Analyzing the metadata of YouTube videos in Pega 7.1.9

Updated on September 6, 2017

The Pega 7 Platform provides text analytics so that users can analyze text-based content such as news feeds, emails, and postings on social media streams including Facebook, Twitter, and YouTube. Use this tutorial to learn how to configure the Pega 7 Platform to analyze the metadata of YouTube videos.

The social video-sharing platform YouTube provides several tools for community interaction. Users can upload videos and make them available for others to watch. When uploading a video, users can provide metadata that helps index the video. The metadata includes titles, keywords, descriptions, tags, author's name, and categories.

Using the new text analytics capability of the Pega 7 Platform, you can analyze the video metadata for particular keywords. You can retrieve video URLs and comments to get community feedback, such as implicit knowledge about users, videos, and community interests. Such information can provide strategic insights and influence enterprise decisions.

Prerequisites
Creating an instance of the YouTube data set
Creating an instance of the Free Text Model rule
Creating an instance of the Data Flow rule
Analyzing the metadata of YouTube videos

This tutorial takes approximately 30-40 minutes to complete.

Prerequisites

Obtain a Google API key from the Google Developers website. This key is necessary to configure the YouTube data set and get access to the YouTube data.
Add the PEGA-NLP ruleset to your application.
If you use IBM WebSphere Application Server or Oracle WebLogic Server to run the Pega 7 Platform, you need to configure the Signer and SSL Certificate settings. Without this configuration the YouTube data set does not work.

Creating an instance of the YouTube data set

Create and configure a YouTube data set called YouTubeData to establish a connection with the YouTube Data API.

Do not use one instance of the YouTube data set in multiple data flows. If you stop one of the data flows, the YouTube data set in other data flows is also stopped.

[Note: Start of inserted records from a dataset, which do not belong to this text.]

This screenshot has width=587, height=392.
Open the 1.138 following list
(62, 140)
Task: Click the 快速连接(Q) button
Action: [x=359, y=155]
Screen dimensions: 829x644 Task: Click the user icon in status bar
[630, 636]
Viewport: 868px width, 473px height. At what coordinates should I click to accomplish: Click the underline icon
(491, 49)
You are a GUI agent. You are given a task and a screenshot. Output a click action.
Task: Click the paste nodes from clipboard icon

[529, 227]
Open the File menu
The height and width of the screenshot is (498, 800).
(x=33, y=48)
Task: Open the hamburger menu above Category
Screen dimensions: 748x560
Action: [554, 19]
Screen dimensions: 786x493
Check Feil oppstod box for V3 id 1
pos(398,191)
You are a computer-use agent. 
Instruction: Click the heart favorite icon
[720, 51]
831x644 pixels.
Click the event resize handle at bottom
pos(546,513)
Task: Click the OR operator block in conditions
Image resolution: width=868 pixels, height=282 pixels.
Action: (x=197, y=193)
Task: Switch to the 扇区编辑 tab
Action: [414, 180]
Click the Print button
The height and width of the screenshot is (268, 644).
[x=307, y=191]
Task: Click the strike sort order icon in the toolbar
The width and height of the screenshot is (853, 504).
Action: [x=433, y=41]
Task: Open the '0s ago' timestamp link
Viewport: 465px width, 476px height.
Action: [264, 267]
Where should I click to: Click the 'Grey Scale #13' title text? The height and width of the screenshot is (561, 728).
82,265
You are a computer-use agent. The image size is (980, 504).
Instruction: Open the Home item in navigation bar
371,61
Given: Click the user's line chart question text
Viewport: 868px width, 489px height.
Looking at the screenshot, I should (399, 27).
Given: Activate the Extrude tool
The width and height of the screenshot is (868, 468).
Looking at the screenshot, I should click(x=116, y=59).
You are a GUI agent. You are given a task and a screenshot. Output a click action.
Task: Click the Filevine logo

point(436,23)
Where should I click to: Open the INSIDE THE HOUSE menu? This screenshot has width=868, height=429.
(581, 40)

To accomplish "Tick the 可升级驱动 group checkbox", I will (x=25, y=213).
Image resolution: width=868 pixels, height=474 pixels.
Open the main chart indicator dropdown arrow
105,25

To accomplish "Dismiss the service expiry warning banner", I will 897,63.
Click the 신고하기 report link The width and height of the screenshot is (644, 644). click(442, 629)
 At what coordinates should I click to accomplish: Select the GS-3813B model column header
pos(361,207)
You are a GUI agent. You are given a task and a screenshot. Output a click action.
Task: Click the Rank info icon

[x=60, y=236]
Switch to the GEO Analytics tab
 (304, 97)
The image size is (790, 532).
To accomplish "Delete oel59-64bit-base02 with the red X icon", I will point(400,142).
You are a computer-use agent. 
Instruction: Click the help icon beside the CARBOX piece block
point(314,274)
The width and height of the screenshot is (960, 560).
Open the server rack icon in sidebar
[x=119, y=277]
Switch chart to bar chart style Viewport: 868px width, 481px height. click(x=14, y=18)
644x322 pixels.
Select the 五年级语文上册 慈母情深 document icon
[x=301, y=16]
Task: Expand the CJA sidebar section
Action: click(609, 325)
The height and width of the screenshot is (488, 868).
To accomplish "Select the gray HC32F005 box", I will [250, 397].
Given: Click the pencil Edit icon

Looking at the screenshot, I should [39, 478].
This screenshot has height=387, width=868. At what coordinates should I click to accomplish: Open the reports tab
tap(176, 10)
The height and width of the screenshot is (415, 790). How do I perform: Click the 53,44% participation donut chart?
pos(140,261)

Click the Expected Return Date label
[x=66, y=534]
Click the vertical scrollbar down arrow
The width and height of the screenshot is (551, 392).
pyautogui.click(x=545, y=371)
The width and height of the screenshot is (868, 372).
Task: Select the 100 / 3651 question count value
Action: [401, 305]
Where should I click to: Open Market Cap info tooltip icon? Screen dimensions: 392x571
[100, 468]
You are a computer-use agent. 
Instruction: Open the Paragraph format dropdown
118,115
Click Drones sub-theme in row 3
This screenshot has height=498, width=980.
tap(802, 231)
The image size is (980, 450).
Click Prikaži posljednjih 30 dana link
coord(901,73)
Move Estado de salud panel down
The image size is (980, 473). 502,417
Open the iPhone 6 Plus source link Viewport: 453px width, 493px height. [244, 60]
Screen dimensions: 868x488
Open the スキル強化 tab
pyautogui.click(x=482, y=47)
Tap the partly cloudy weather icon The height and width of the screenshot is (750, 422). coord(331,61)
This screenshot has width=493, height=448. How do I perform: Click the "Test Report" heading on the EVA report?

Click the Application menu in Designer Studio and switch to your application.
In the App Explorer, click <app_name> >Data Model >Data Set.
Right-click YouTube, and click Create.
Name the data set YouTubeData.
From the Type list, select YouTube.
Specify the context where you want to create the data set:
- In the Apply to (class) field, select the Data-Social-YouTube class.
Click Create and open.
On the YouTube tab, provide the Google API key.
Optional: Select the Retrieve video URL check box.
If the metadata of a particular YouTube video contains the keywords that you specify, this option retrieves the URL of this video.
Optional: Select the Retrieve comments check box.
If the metadata of a particular YouTube video contains the keywords that you specify, this option retrieves all the user comments about the video.
In the Keywords section, click Add keyword and type the keyword or keywords that you want to find in the video metadata. The metadata that contains the keywords undergoes text analysis.
Optional: In the Authors section, click Add author and type the names of one or more users whose videos you want to ignore.
Click Save.

When specifying numerous keywords and authors, take into consideration YouTube Data API limitations. For more information, read the documentation about the YouTube Data API.

Creating an instance of the Free Text Model rule

Create a Free Text Model rule called SampleModel and configure it to analyze sentiment only. For more information see the Free Text Model rule.

In the Records Explorer, click Decision > Free Text Model.
Click Create.
Name the rule SampleModel.
Specify the context where you want to create the rule:
- In the Apply to (class) field, select the Data-Social-YouTube class.
  You do not need to create the SampleModel rule in the same class as the YouTubeData data set, but it needs to be in the Data-Social-YouTube class hierarchy. You can use the top level class or the base class.
Click Create and open.
Enable sentiment analysis:
1. Select the Enable sentiment analysis check box.
2. In the Lexicon field, select pySentimentLexicon.
3. In the Sentiment model field, select pySentimentModels.
Click the I/O Mapping tab.
In the Input text field, set the .pyText property.
In the Outcome field, set the .NLPOutcome property.
Create the property if it does not exist. This must be a single-page property defined on the Data-NLP-Outcome class.
Click Save.

Creating an instance of the Data Flow rule

Create a data flow called NLPProcess to reference the SampleModel rule and to process the metadata of the YouTube videos that are handled by the YouTube data set.

You need to create the NLPProcess data flow in the same class as the YouTubeData data set.

In the Records Explorer, click Data Model > Data Flow.
Click Create.
Name the rule NLPProcess.
Specify the context where you want to create the rule:
- In the Apply to (class) field, select the Data-Social-YouTube class.
Click Create and open.
Double-click the Source shape.
1. In the Source properties dialog box, from the Source list select Data set.
2. From the Data set list, select YouTube and click Submit.
Navigate to the Source shape and click the green add icon.
From the list, select Free Text Model.
Double-click the Free Text Model shape.
1. In the Free Text Model properties dialog box, in the Free Text Model field reference the SampleModel rule.
2. Click Submit.
Navigate to the Free Text Model shape and click the green add icon.
From the list, select Filter.
Double-click the Filter shape.
1. Name the shape Sentiment.
2. In the Filter conditions section, specify the following condition: .NLPOutcome.pyOverallSentiment = "negative"
  The outcome property that you use in the filter, must be the same as the one that you specified in the SampleModel rule.
3. Click Submit.
Click the Destination shape.
1. In the Destination properties dialog box, from the Destination list, select Activity.
2. In the Activity field, reference the following activity: pxSaveSummaryForReporting.
3. Click Submit.
Click Save.